CHICAGO. — Chicago -- Slip dresses. The Madonna look of lingerie as clothes. Construction worker undershirts worn with bouffant tulle skirts. Crinolines pouffing out ruffles on short-short skirts. Skirts slit open front, back and side to show teddies. Sarong skirts cut thigh-high and worn with suit jackets.
It would be easy to laugh off the parades of bizarre spring and summer clothes that have filled the Paris high-fashion runways in recent days as just silly eccentricities intended to catch the publicity camera.
But the ripple effect their designers have on the clothes the rest of us will be able to buy next year -- and indirectly on the recovery of slumping retail sales -- is a serious matter indeed.
The most recent fashion indicators continue to be depressing.
For years now, fashion designers have given women the choice between Barbie and dowdy. The fashion press -- which often seems to function as an unpaid claque for big-name in-groups in Paris and Milan -- applauds uncritically. And executives from American retail stores buy the hype with little thought about what their customers want or the shape they are in.
Few businesses are as out of touch with those who should be buying their wares as those who sell women's clothes.
In the words made famous in the fallout of the Clarence Thomas-Anita Hill hearings, they just don't get it.
Or, less likely, they are part of the reaction against women's progress lamented so vigorously by Susan Faludi in her new book, ''Backlash,'' and are trying to shove women out of egalitarian careers and back into second place. Witness the great effort to make women look like immature, sexy little girls.
Few American women lead lives for which they need what one Paris designer called his new ''strip-tease clothes,'' with skirts that can be whipped off to reveal ''sexy'' short-short shorts. Few lead lives that would make transparent pants appropriate. Or want a see-through blouse to go with a business suit. And any female construction worker who went to work wearing one of the new construction worker tops would get whistled off the job whatever the laws against sexual harassment.
Most women want their lingerie kept in its place, not substituting for a suit or dress, no matter what the look has done for Madonna. Most want their ruffles and crinolines in ''Scarlett,'' not accentuating their own hips. And most assume ''nudity'' is the look clothes are supposed to cover, not create.

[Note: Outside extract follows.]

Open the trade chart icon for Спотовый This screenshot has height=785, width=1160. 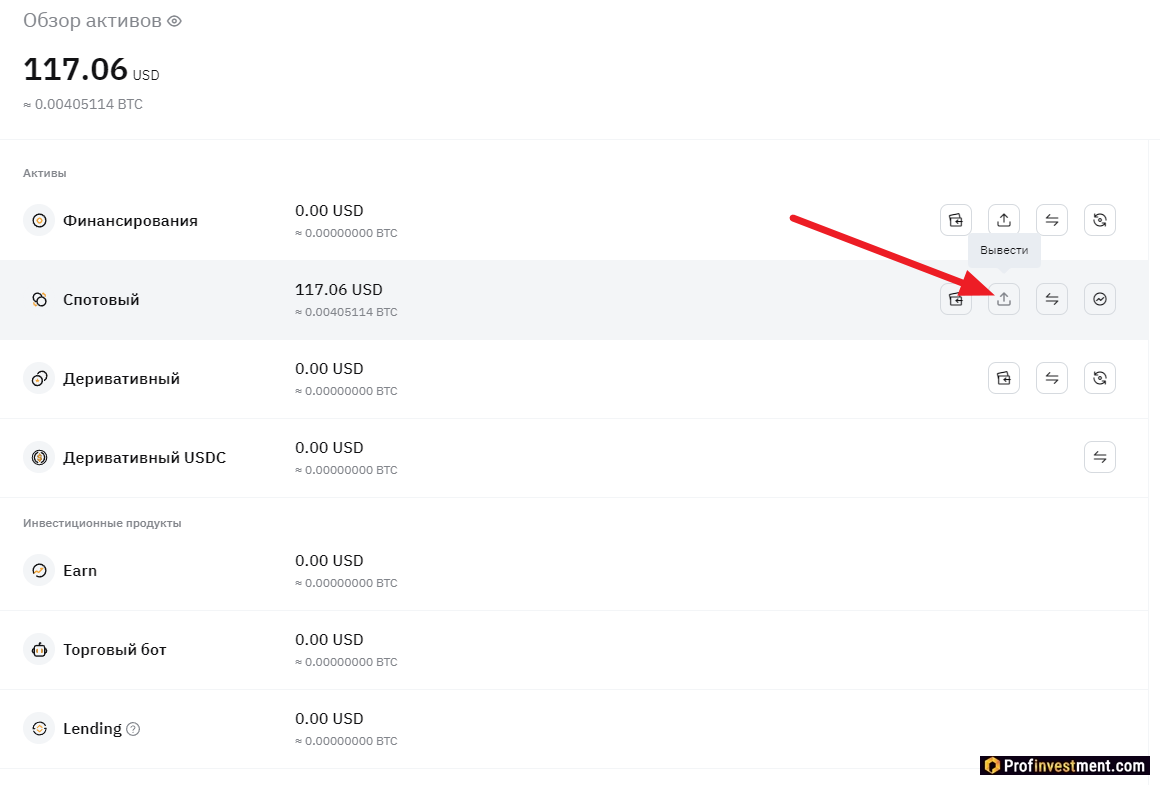pyautogui.click(x=1100, y=299)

Psychologists who study body imaging report that 85 percent of women are unhappy with at least one aspect of their appearance; in particular, they are dissatisfied with the way their thighs, hips and abdomen look.
A research sampling of college women showed that even among them, 33 percent had strong negative feelings about their thighs, 22 percent about their hips, 18 percent about their buttocks and 13 percent about their legs.

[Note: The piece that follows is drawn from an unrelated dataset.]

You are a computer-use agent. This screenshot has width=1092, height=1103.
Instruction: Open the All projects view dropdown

So why is the fashion industry insisting women wear clothes that call attention to the physical features they dislike most and would prefer to camouflage if they could?
Current fashions have driven customers away from retail cash registers by the millions in recent years. For every slender young woman who looks perky and precious in a thigh-high skirt with black, 19th-century-orphan tights there are 10 who don't. The majority of women are older than 25, aren't built like Barbie, live in a cold climate, need to bend over occasionally, must often sit down in public or simply don't want their thighs to be the most obvious thing about them.
So millions of women who would like to feel fashionable and could afford to buy new clothes are wearing the leftovers in their closets. Or they are sewing for themselves if they can. Or they are shopping from the catalogs whose buyers remember what most women look like and the kind of lifestyles for which they need wearing apparel.
But retailers can no longer afford to write off so many customers with their wear-what-we-dictate attitudes. The retail industry is so seriously ailing that it is threatened with a major down-sizing, retail executives worried at a recent conference in Dallas.
There are many complicated reasons for the stores' financial ills, of course. But one way to start turning the situation around would be to stop pushing clothes just for Barbies and making other women feel like Raggedy Anns.
Actually, there were a few more longer skirts in the Paris and Milan showings this fall. But longer usually meant ankle or mid-calf length. And often the fabric was so transparent it was barely visible. Most of what American buyers reportedly ordered was still short and short-short.
''We've spent an awfully long time getting the consumer used to short skirts,'' the chairman of a major retail chain told Women's Wear Daily during the Paris showings. ''I hope it's going to continue that way.''
Commenting on the new couture fashions, designer Karl Lagerfeld is quoted by Women's Wear Daily as saying, ''They [the stores] have to make an effort to find the right people to sell it.''
How much easier it would be if some of that effort were spent finding the right clothes instead.
Joan Beck is a columnist for the Chicago Tribune.